But the people we learn from linger most vividly in memory. No one goes through a dozen or more years of school without experiencing at least a few teachers whom you’d rather forget, people ill-suited for the profession going through the motions, more eager for the last bell of the day to ring than even some of their least-motivated pupils. I had a college journalism professor who thought small, throttling my ambition — it didn’t work  —instead of feeding it.

Fortunately, those types of individuals are outnumbered by their more skilled and passionate brethren who regardless of personality possess the gift to inspire as well as instruct, whose command of a subject and enthusiasm for it rubs off. That kind of talent results in a student chasing knowledge long after a final exam in a particular course.

Since I didn’t go to kindergarten, Mrs. Caddell got me off on the right foot, and Mrs. Robbins was just as kind and good at her job in second grade. My sixth-grade teacher, Miss Hall, had a gift for making you want to learn, to show off by making excellent grades. In the ninth grade, Spanish teacher Jeanette Metcalf enthusiastically guided me through my introduction to a foreign language.

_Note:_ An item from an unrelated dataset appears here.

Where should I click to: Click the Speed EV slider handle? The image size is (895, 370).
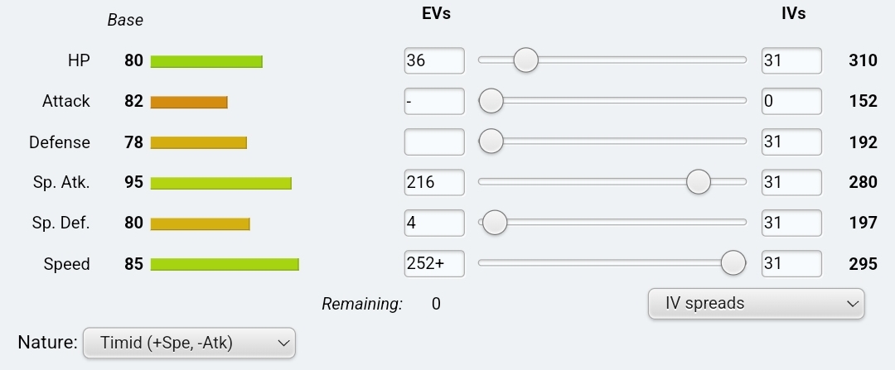tap(733, 262)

At Pinecrest, Karen Hickman (journalism) and Eloise Whitesell (English), got me off on sound footing when I was trying to learn how to string sentences together. Once I began taking courses in the School of Journalism at Carolina, Jan Johnson did a great job teaching the basics, although I’m glad none of my early newswriting efforts from J-53 are archived for anyone to see. In a couple of advanced courses I took later, professors John Adams and Richard Cole, true scholars of the craft, were demanding yet nurturing. And regardless of what level or subject someone is teaching, that is an unbeatable combination.